§ **Tasks for this exercise**:
- 1) Reproduce the stretch of the JinaVDR benchmark text from "We're releasing JinaVDR" through "broader domain coverage." word for word.
- 2) Continue the JinaVDR benchmark text after its final sentence.

┌─ Extract provided

JinaVDR: New Visual Document Retrieval Benchmark with 95 Tasks in 20 Languages

We're releasing JinaVDR (Visual Document Retrieval), a new benchmark for evaluating how well models retrieve visually complex documents. JinaVDR encompasses multilingual documents with intricate layouts—combining graphs, charts, tables, text, and images alongside scanned copies and screenshots. The benchmark pairs these diverse visual documents with targeted text queries, enabling comprehensive evaluation of retrieval performance across real-world document complexity and broader domain coverage.

Benchmark	Task focus	Languages	Number of tasks
JinaVDR	Visually rich documents	20 languages	95
MIEB	Mostly natural images	38 languages	130
ViDoRe v1	Visually rich documents	English	5
ViDoRe v2	Visually rich documents	English, French, Spanish, German	4

Four pie charts present data distributions: query language, dataset domains, document formats, and language usage. Colors ran — JinaVDR statistics, showing query/document languages, domains and document formats

JinaVDR spans diverse languages, domains, and document formats to reflect real-world retrieval scenarios. While English remains predominant in both queries and documents, the benchmark incorporates over a dozen additional languages, providing significantly broader multilingual coverage. The domains encompass historic documents, software documentation, medical records, legal texts, and scientific papers, capturing varied professional use cases. Document formats range from web pages and PDFs to scanned materials, presentation slides, and standalone images. Many datasets intentionally mix languages and formats, creating realistic conditions that challenge models to handle the complexity they encounter in practical applications.

How We Build JinaVDR

JinaVDR benchmark provides an evaluation framework spanning 95 tasks across 20 languages, including domain-diverse and layout-rich documents like charts, maps, traditional scanned documents, Markdown files, and complex tables. It evaluates models through both visual question answering (for example, “How many civil lawsuits were dismissed at the Valladolid audience in 1855?”) and keyword querying (for example, “growth of the LED market across different regions”), giving a clearer assessment of retrieval capabilities on different document types found in the real world.

We used four techniques to construct JinaVDR with a focus on data diversity and task authenticity:

First, we repurposed existing benchmarks by converting OCR datasets into retrieval tasks using rule-based query templates (such as transforming MPMQA data) and reformatting question-answering datasets into retrieval scenarios:

The image features instructions for connecting a smartwatch to a smartphone, with a highlighted query, "Can I connect my watc — Sample MPMQA document and query from JinaVDR benchmark

Second, we manually annotated existing PDF datasets including StanfordSlides, TextbookQA, and ShanghaiMasterPlan, to create high-quality retrieval pairs:

Slide titled "Advantages of Perforated Metal" with a list of benefits, including durability, lightweight design, transparency — Sample StanfordSlides document and query from JinaVDR benchmark

Our third approach involved synthetic query and/or document generation, where we used existing document collections from sources like Europeana to create contextually relevant queries with Qwen2-VL-7B-Instruct, along with EasyOCR text descriptions:

Historical newspaper page from December 2, 1854, with the German text: "Wie viele Personen wurden am 2. Dezember 1854 in Alto — Sample Europeana document and query from JinaVDR benchmark, including English query translation for reference

We also rendered tabular datasets into visual tables and generated corresponding queries through templates derived from the original text data, as demonstrated in our AirBnBRetrieval task.

└─
┌─ Given information

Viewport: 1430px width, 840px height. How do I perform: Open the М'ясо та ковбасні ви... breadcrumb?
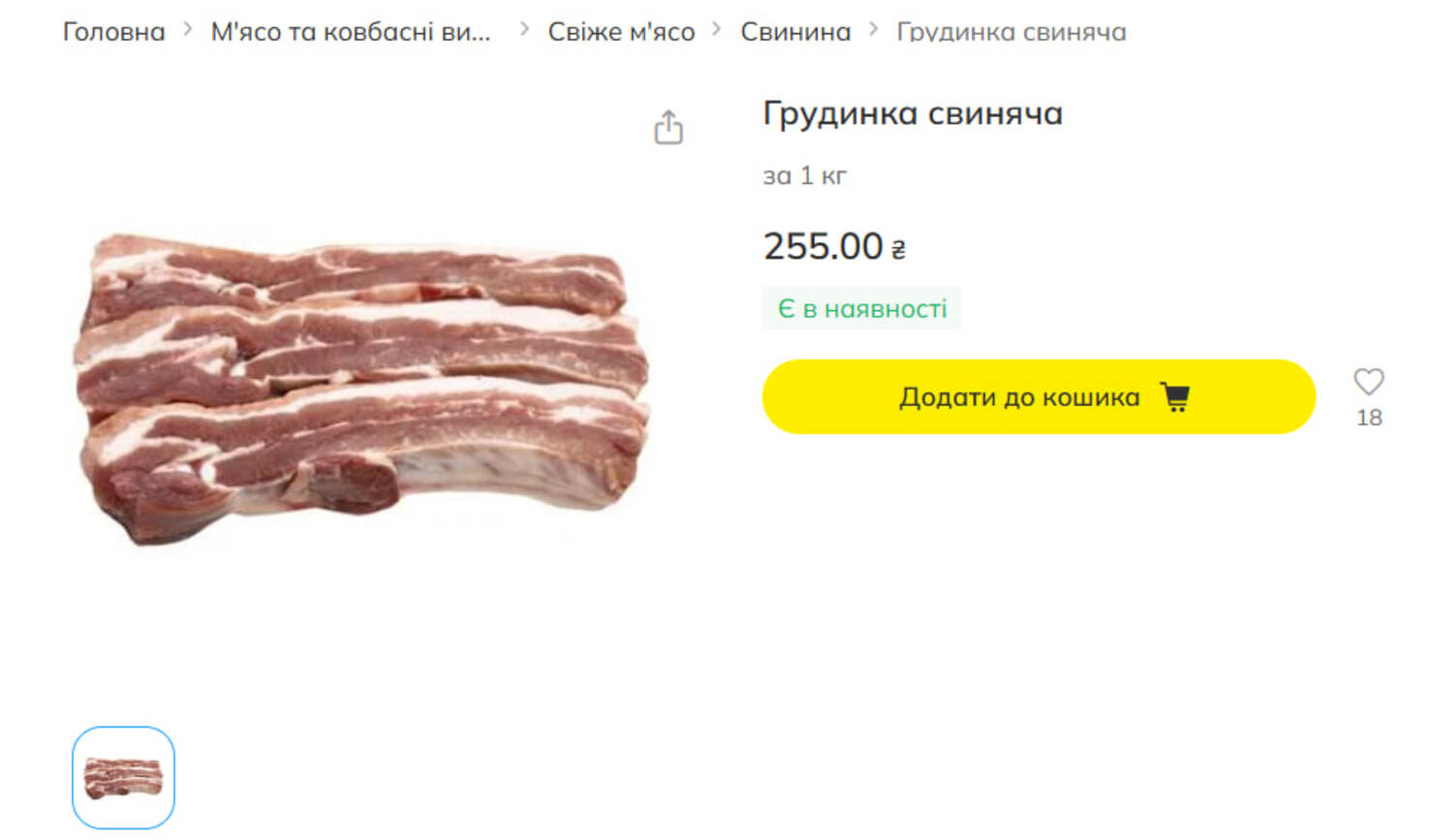[x=351, y=32]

└─

§ **Answers for the tasks**:
- 1)
We're releasing JinaVDR (Visual Document Retrieval), a new benchmark for evaluating how well models retrieve visually complex documents. JinaVDR encompasses multilingual documents with intricate layouts—combining graphs, charts, tables, text, and images alongside scanned copies and screenshots. The benchmark pairs these diverse visual documents with targeted text queries, enabling comprehensive evaluation of retrieval performance across real-world document complexity and broader domain coverage.

- 2)
Finally, we repurposed existing crawled datasets with article-chart pairs, where we use text snippets from the articles as queries and corresponding charts as target documents, as shown in our OWIDRetrieval dataset:

Color-coded world map showing share of one-year-olds vaccinated against Hepatitis B in 2021, with accompanying text on Hepati — Sample OWIDRetrieval document and query from JinaVDR benchmark

This multi-faceted approach gives us comprehensive coverage across document types, languages, and retrieval scenarios.

Existing Benchmarks

Developing truly multimodal models (that can handle visually complex documents) requires benchmarks that go beyond traditional text-only evaluation methods. Frameworks like MTEB (Massive Text Embedding Benchmark) may work well for evaluating text retrieval across different domains and languages, but they’re not built for searching through documents where accurate retrieval depends on visual layout, charts, tables, and formatting. This is where visual document retrieval benchmarks (like the ViDoRe series) and image retrieval benchmarks (like MIEB, the Massive Image Embedding Benchmark) come in.

The ColPali paper introduced ViDoRe v1, which combines five English-language datasets, both academic and synthetic. The benchmark focuses on single-page documents that work well with optical character recognition (OCR), covers narrow domains like scientific papers and healthcare, and uses extractive queries where search terms often appear directly in target documents.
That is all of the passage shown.